Atrophic Skeletal Muscle-Derived Extracellular Vesicles Transfer miR-125a-5p to Inhibit Bone Formation in Osteoporosis during Aging.

Abstract

Understanding how skeletal muscle influences bone formation is essential for uncovering the mechanisms of muscle-bone communication and developing therapies for osteoporosis. Here, we demonstrate that extracellular vesicles (EVs) derived from atrophic skeletal muscle (Aged-SKM-EVs) inhibit bone formation during aging. Utilizing a muscle-specific EV tracking transgenic mouse model, we found that Aged-SKM-EVs were significantly increased and taken up by osteoblasts in bone during aging. Notably, pharmacological blockade of muscle EV generation via a skeletal muscle-targeted delivery of GW4869 significantly restored osteoblast activity and alleviated bone loss in aged mice. Functional studies revealed that Aged-SKM-EVs suppressed bone formation and inhibited osteogenic differentiation both in vivo and in vitro. Mechanistically, we identified miR-125a-5p as a key cargo enriched in EVs from sarcopenic patients and aged mice. Muscle-specific overexpression of miR-125a-5p inhibited osteogenesis and exacerbated muscle atrophy and bone loss, whereas silencing miR-125a-5p in skeletal muscle effectively reversed these effects.
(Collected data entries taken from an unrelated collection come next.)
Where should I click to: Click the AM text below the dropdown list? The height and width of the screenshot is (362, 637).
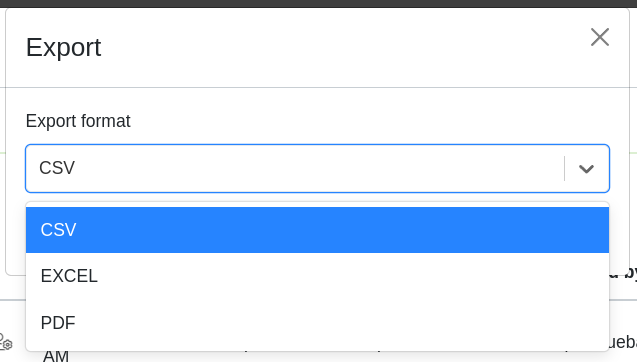(x=56, y=356)
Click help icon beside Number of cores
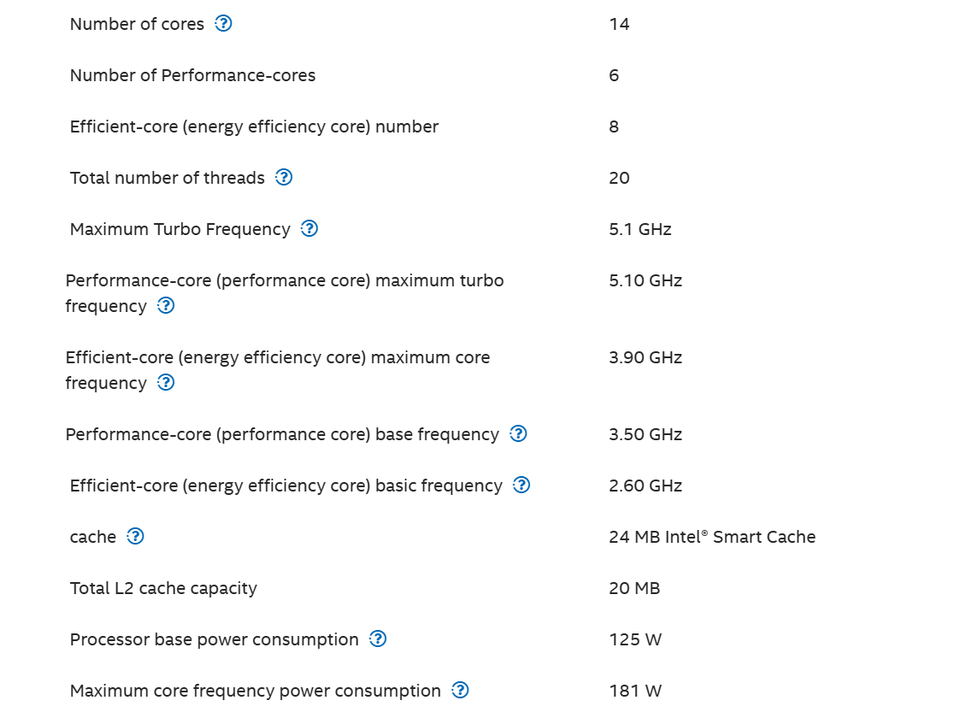The image size is (960, 724). pyautogui.click(x=224, y=24)
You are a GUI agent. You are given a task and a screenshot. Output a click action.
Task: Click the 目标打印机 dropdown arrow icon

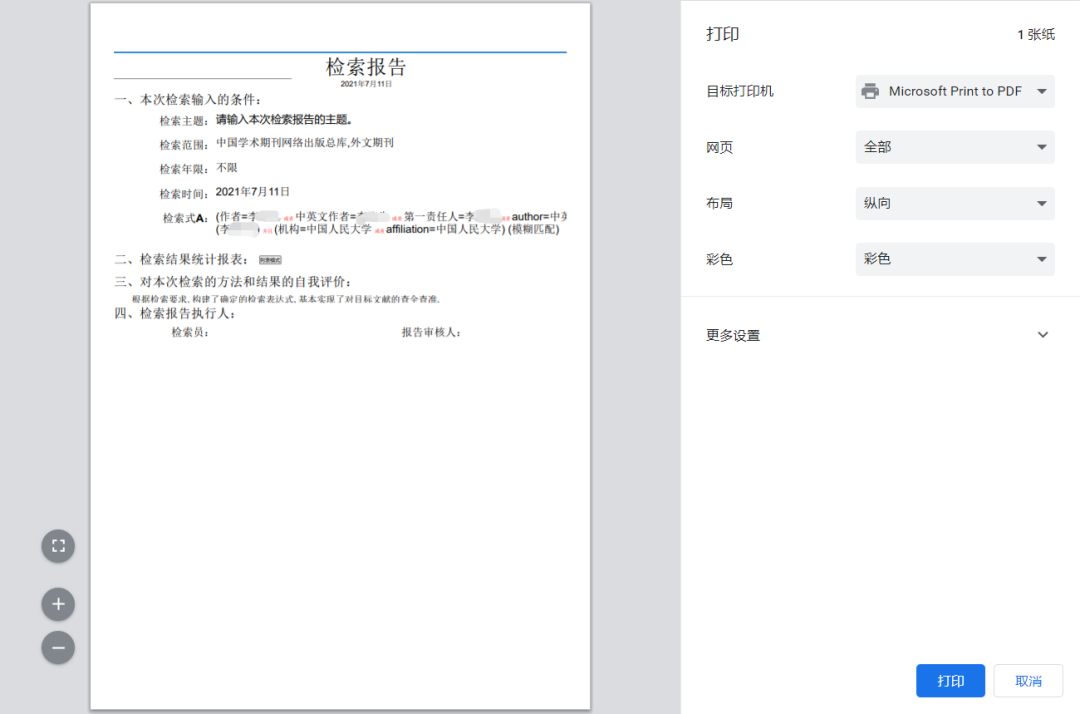[x=1040, y=91]
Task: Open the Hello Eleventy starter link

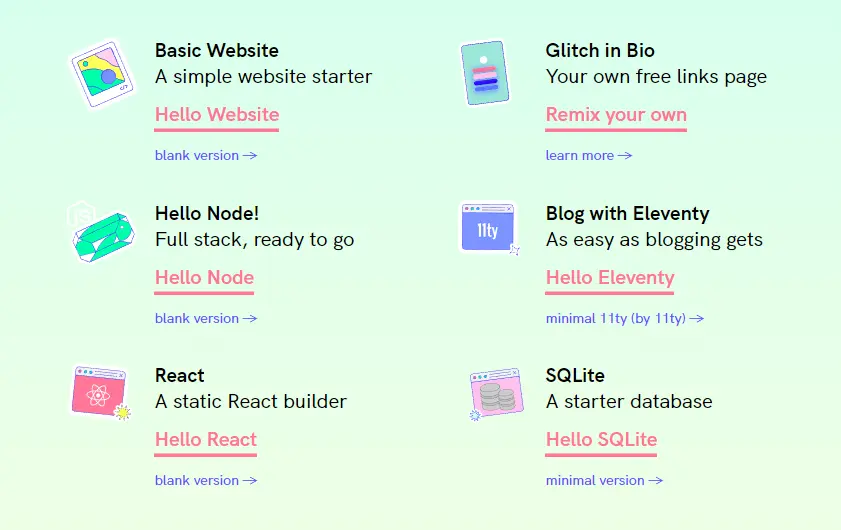Action: [610, 277]
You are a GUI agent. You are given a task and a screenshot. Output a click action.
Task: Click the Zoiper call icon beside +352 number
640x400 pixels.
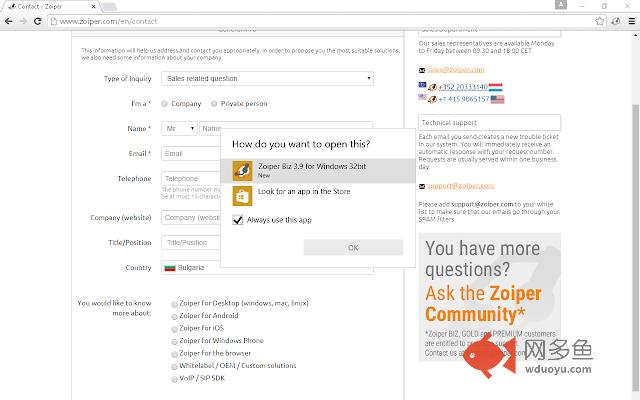pos(432,87)
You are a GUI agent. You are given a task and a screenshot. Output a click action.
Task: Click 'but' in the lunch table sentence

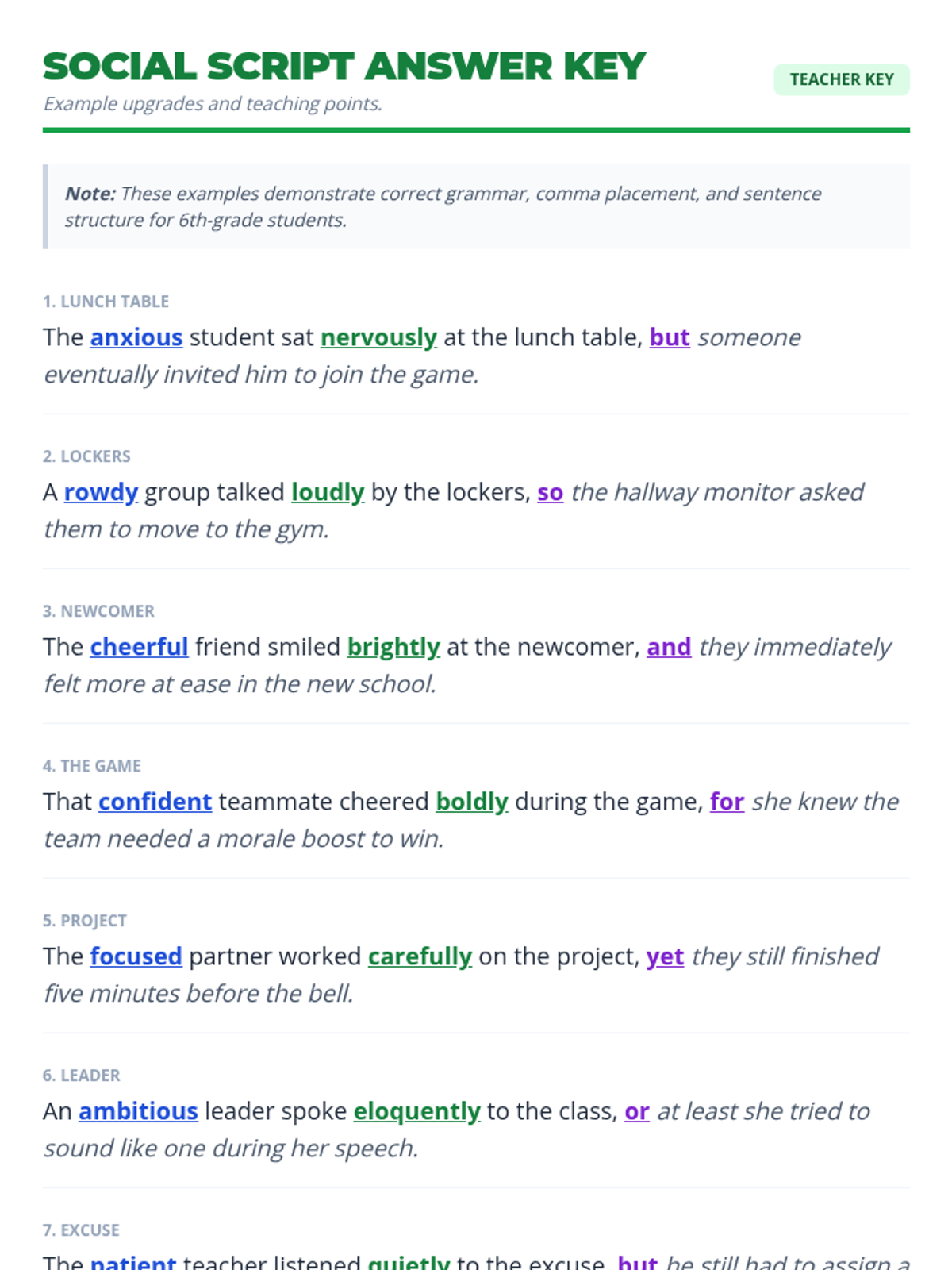[670, 337]

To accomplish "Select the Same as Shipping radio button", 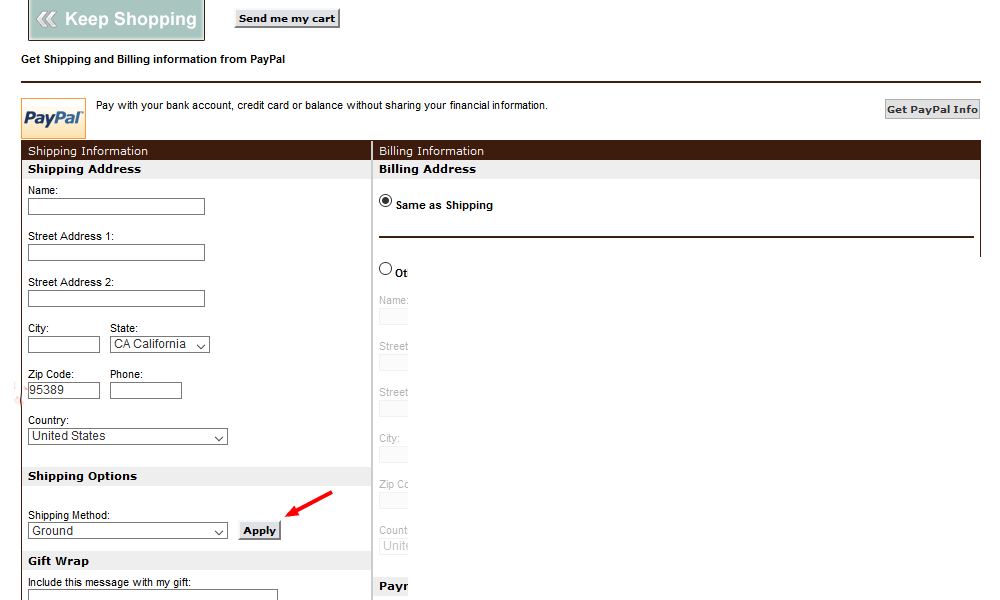I will pos(386,201).
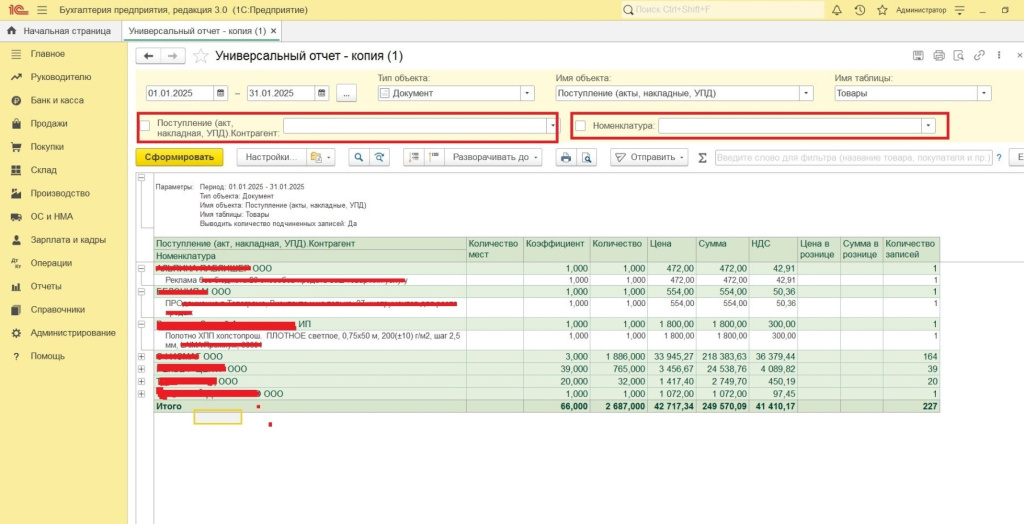Screen dimensions: 1024x524
Task: Open the history clock icon in the title bar
Action: 859,10
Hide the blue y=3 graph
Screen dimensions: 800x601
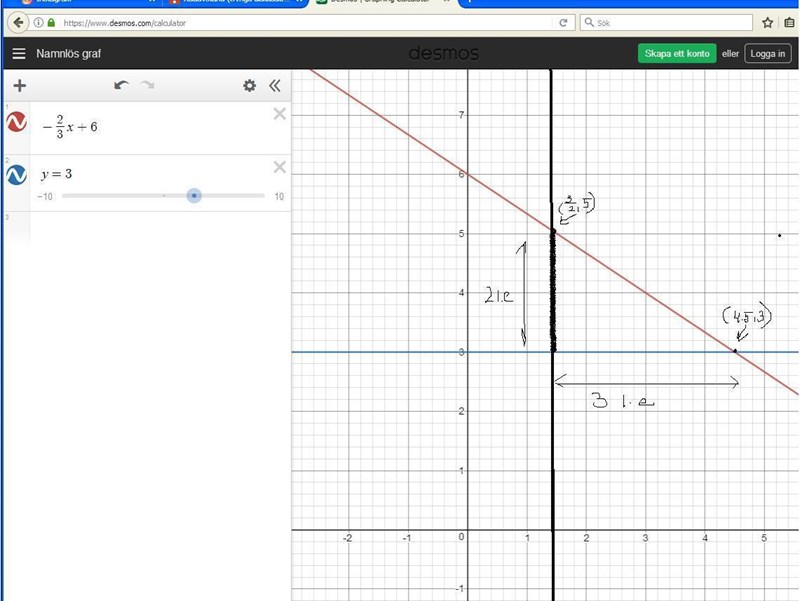click(16, 176)
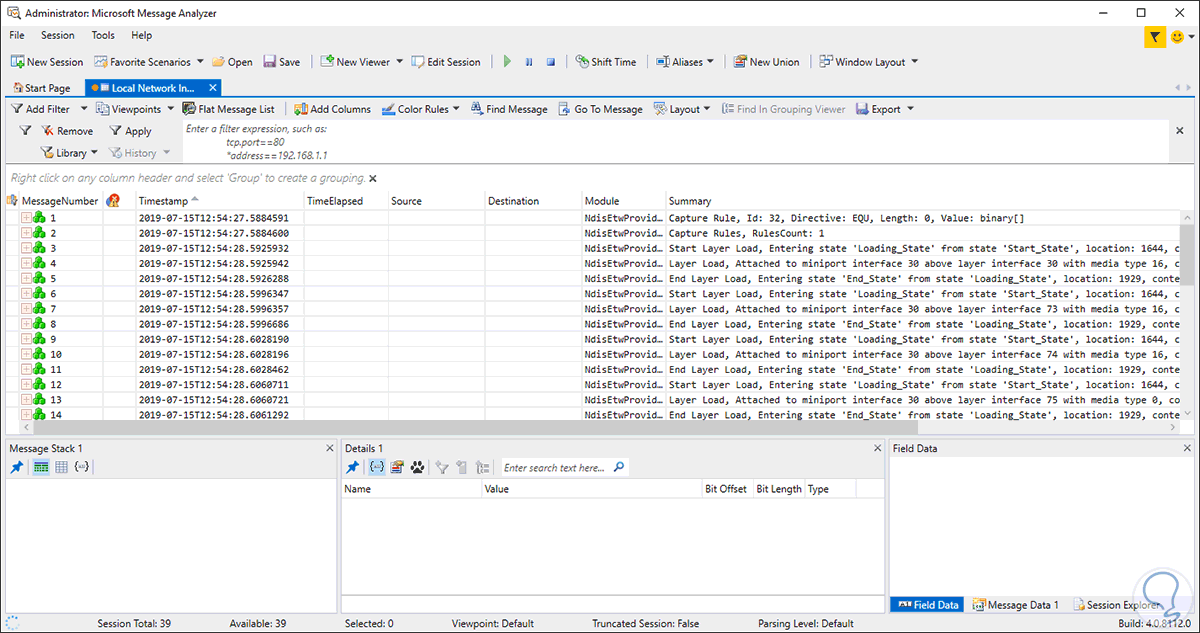Pin the Message Stack 1 panel
1200x633 pixels.
pyautogui.click(x=17, y=467)
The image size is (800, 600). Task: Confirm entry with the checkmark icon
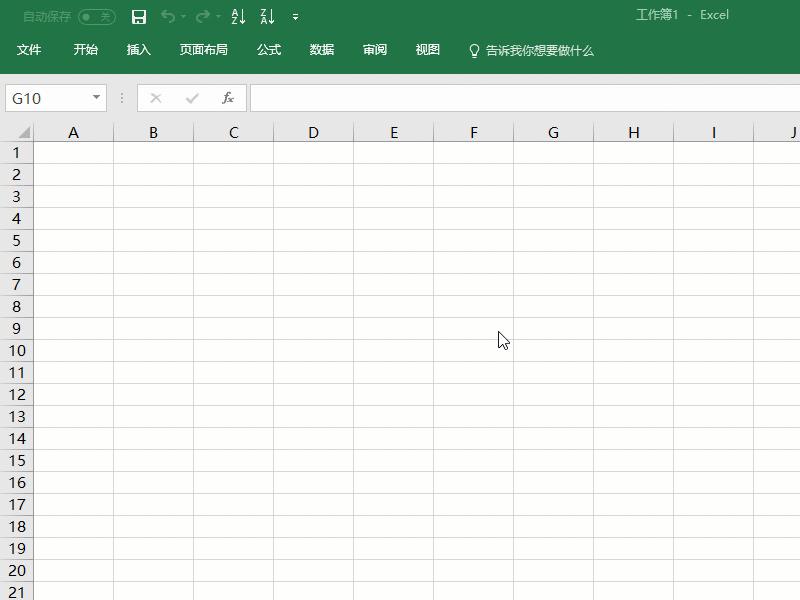[x=190, y=98]
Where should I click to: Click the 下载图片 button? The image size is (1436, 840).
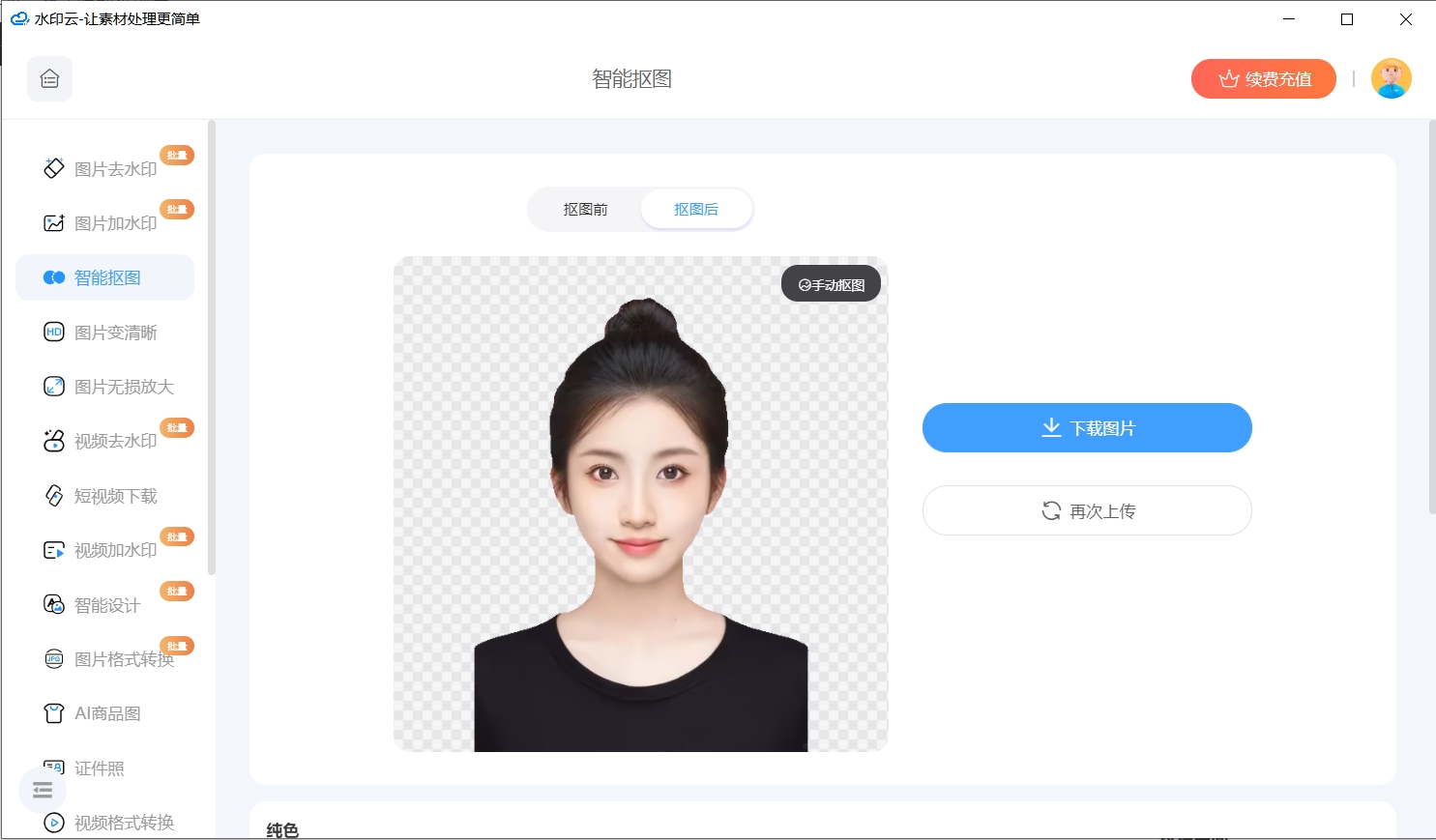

Further investigation demonstrated that miR-125a-5p inhibits osteogenic differentiation by directly targeting Sirt7 in preosteoblasts, thereby disrupting SIRT7-mediated histone deacetylation at the Sp7 promoter and suppressing Sp7 transcription. Our findings reveal a novel endocrine pathway from muscle to bone mediated by EV-associated miRNA and highlight miR-125a-5p as a promising therapeutic target for sarcopenia-related osteoporosis.